AIM OF THE TASK: Rescale the listing from the line containing "voltage regulator box" through the end of the listing, reproducing every line in that range, requests included, with each answer coordinate multiplied by 1.3 and rounded to the nearest whole number, halves rounded up. Leave all numbers in the requests unchanged.

Dataset rows:

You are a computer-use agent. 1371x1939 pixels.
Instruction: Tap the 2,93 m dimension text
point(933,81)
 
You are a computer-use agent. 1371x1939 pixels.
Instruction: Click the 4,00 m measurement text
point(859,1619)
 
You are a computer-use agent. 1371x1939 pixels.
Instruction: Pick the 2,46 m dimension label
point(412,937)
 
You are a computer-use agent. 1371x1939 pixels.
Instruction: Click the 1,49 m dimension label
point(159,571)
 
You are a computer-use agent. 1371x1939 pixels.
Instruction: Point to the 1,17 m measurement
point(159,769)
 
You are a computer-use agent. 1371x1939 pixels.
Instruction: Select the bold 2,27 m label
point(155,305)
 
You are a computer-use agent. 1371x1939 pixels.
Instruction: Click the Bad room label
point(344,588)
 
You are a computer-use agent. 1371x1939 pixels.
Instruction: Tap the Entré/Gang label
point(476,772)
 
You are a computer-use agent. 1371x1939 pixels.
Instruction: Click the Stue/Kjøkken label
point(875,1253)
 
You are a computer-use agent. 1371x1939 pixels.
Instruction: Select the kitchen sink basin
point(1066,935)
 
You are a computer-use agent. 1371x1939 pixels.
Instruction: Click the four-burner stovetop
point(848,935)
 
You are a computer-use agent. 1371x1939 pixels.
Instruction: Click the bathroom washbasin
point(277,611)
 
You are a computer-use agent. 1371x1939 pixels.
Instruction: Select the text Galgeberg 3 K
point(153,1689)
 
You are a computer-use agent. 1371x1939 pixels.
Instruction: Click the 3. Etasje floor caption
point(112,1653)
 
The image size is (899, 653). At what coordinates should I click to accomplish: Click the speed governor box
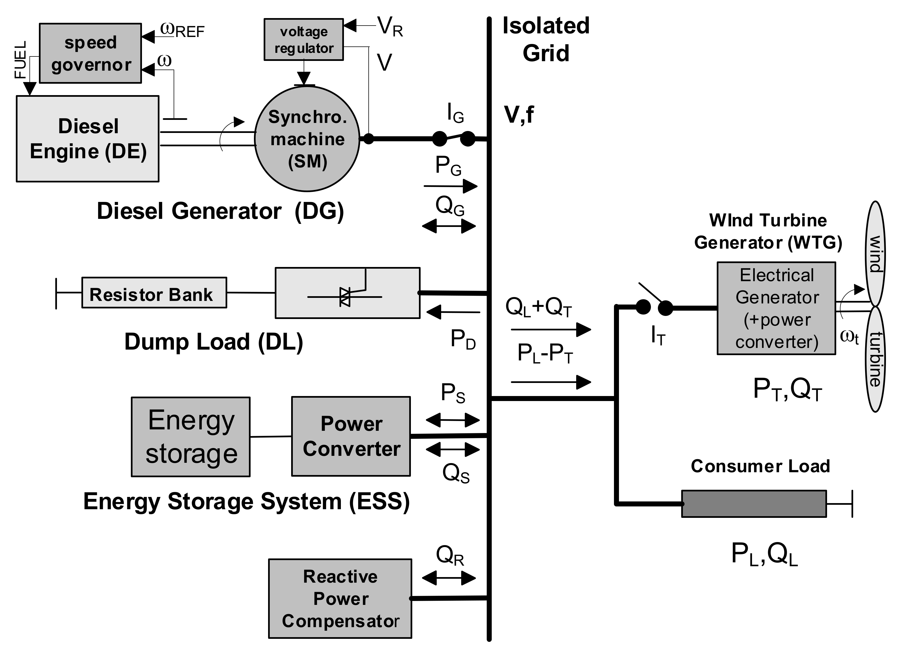(x=90, y=53)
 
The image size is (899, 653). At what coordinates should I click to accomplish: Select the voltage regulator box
(x=304, y=40)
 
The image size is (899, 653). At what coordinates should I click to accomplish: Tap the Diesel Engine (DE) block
(x=88, y=139)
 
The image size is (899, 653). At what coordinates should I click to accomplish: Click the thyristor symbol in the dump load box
(x=344, y=297)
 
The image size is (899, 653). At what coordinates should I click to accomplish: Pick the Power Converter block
(x=351, y=436)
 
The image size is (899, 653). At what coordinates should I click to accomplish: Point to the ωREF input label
(x=182, y=30)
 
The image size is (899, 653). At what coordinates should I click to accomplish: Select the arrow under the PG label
(x=450, y=186)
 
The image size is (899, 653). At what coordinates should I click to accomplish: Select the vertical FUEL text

WRITTEN ANSWER:
The image size is (899, 653). At what coordinates should I click to accomplish: Select the voltage regulator box
(x=395, y=52)
 
The image size is (899, 653). At what coordinates should I click to accomplish: Tap the Diesel Engine (DE) block
(x=114, y=181)
 
The image size is (899, 653). At what coordinates should I click to accomplish: Click the thyristor symbol in the dump load box
(x=447, y=386)
 
The image size is (899, 653). At what coordinates should I click to accomplish: Pick the Power Converter block
(x=456, y=567)
 
The image size is (899, 653). At what coordinates should I click to accomplish: Point to the ωREF input label
(x=237, y=39)
 
The image size is (899, 653). At what coordinates should I click to accomplish: Select the arrow under the PG label
(x=585, y=242)
 
The image size is (899, 653). At what coordinates should I click to accomplish: Select the vertical FUEL text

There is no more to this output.